Miss Saigon must be the most monumental musical ever made.
No matter what you might hear about it beforehand…seeing the show is little short of a stupendous experience. It epically swoops and soars from tumultuous and catastrophic world events to one of the most intimate and heart-breaking love stories ever told.
Underpinning the whole show is a magnificent musical score that, unburdened by any hackneyed hits, transports the audience into two quite different cultures; worlds apart.
Set in Vietnam at the end of the American presence…the delicate, ethereal songs sung by Asian characters are played on ethnic instruments in a 5-note pentatonic scale. But when the boisterous GIs arrive, suddenly we’re assailed by blasts of brash, western, big band rock and roll. Composer Claude-Michel Schonberg judged all this perfectly almost 30 years ago … and his music still stops the heart.
In this new production, the lovers are terrific…their relationship is both spiritually sensitive and raunchily sexual. Ashley Gilmour’s all-American male has a gentle, caring voice, bourn on controlled emotion … but with a psyche shot though by confusion and self-doubt. Surely God cannot have intended such an horrendous war that so completely messes your mind. “A guy can live like a king,” he sings, “as long as you don’t believe in anything”.
But when he meets the beautiful, virginal, Kim in a seedy brothel, his instinct is protective rather than exploitive. In the performance I saw, Kim was magically played by Joreen Bautista. In the recurring anthem “Movie In My Mind”, Kim sings about how she is “seventeen and new here today”. The same is true of Joreen, who the producers discovered in Manilla just a year ago. In such a tiny frame, she has purity and enough power to fill the theatre. Her unexpected appearance in the role made the evening extra-special.
Some of the effects are overwhelming. A spectacular Chinese dragon appears flanked by banner waving soldiers dancing with a mechanical precision so precise it’s difficult to know how they do it. I was reminded of the mind-blowing routines in the opening ceremony of the Beijing Olympics.
The recurring crowd scenes seem chaotic but are intricately choreographed; and the chorus – drawn from 16 different countries – is packed with people who would be star turns in any other show. In the brothel scenes, both genders bravely indulge in sexual excesses that would make the late Lord Chamberlain faint.
Red Conception excels as the hugely animated, scheming Engineer, desperate to escape to America. He certainly knows how to hold a stage and milk the moment; and how to tread the fine line between being a nasty piece of work and a loveable rogue. It must be a definitive performance in the history of the show.

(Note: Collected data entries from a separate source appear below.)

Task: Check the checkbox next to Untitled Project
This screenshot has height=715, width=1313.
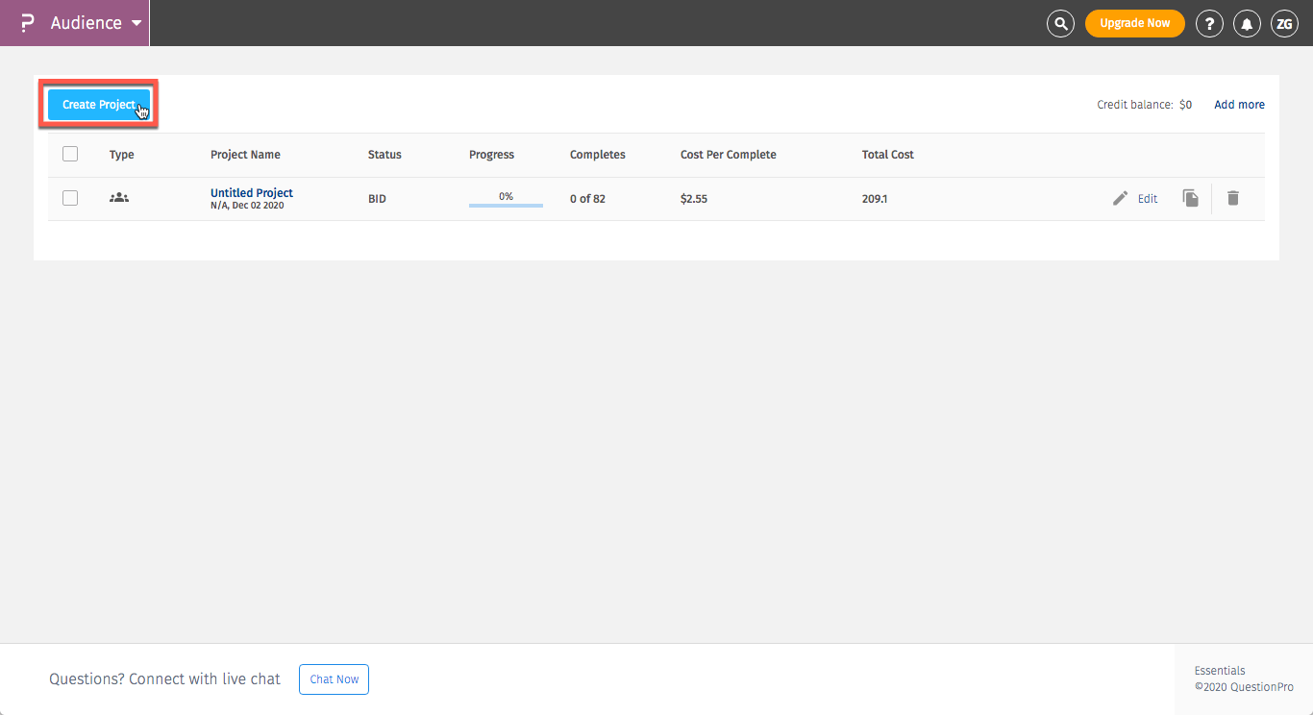Action: click(69, 198)
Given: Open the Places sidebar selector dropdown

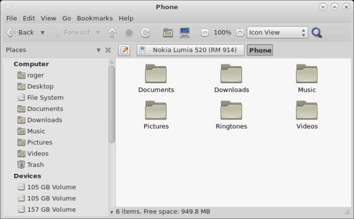Looking at the screenshot, I should click(98, 50).
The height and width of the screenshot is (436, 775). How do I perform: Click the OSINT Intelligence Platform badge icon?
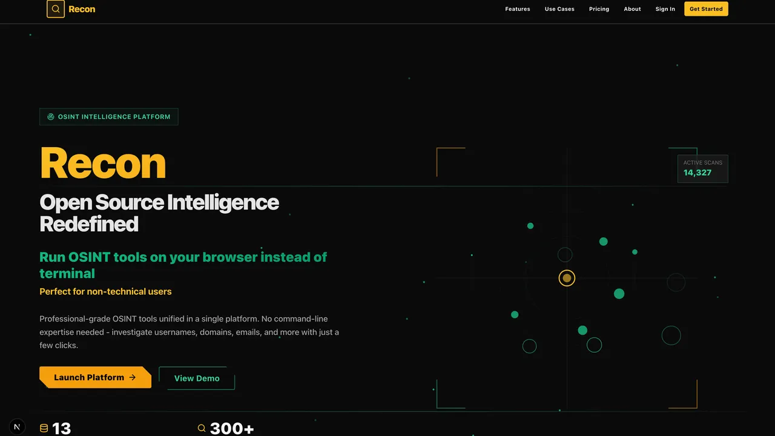(51, 117)

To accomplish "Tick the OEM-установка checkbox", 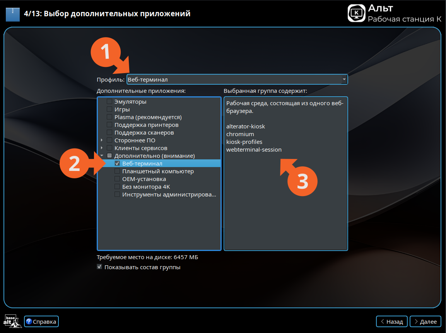I will tap(117, 179).
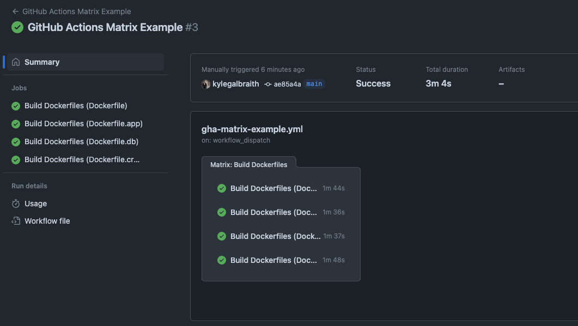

But amidst the crash, bang and wallop, are scenes of great sensitivity. Chris struggles with his scruples as he tries to resolve his love for two women. For he has been married all along to Ellen; a cameo turned into a leading lady by the sheer quality of Zoe Doano’s performance. Her character has an extra song in this revival which pinpoints her dilemma perfectly.
Unaware of all this, Kim yearns for a decent future for the son she bears her husband. “On the other side of the earth, is a place where your life will have worth”. But, like the Madame Butterfly on which she is modelled, her dream will cost her her own life.
And so to the famous moment; the helicopter. If you are unfamiliar with Miss Saigon, you need to keep your story-line wits about you as the show dives back and forth through time. The one tiny weakness is that the chronology is disrupted, it seems, purely so the spectacular evacuation of Saigon’s American Embassy can take place as late in the show as possible. But it’s well worth waiting for.
A hand-drawn video image of a descending chopper resolves itself into a corporeal machine that hovers dangerously close to the embassy gates whilst all humanity yearns to climb on board. The special effect earned its own spontaneous outbreak of applause; but it was nothing compared to the overwhelming ovation that swamped the entire cast at the end of a truly unbeatable night in the theatre.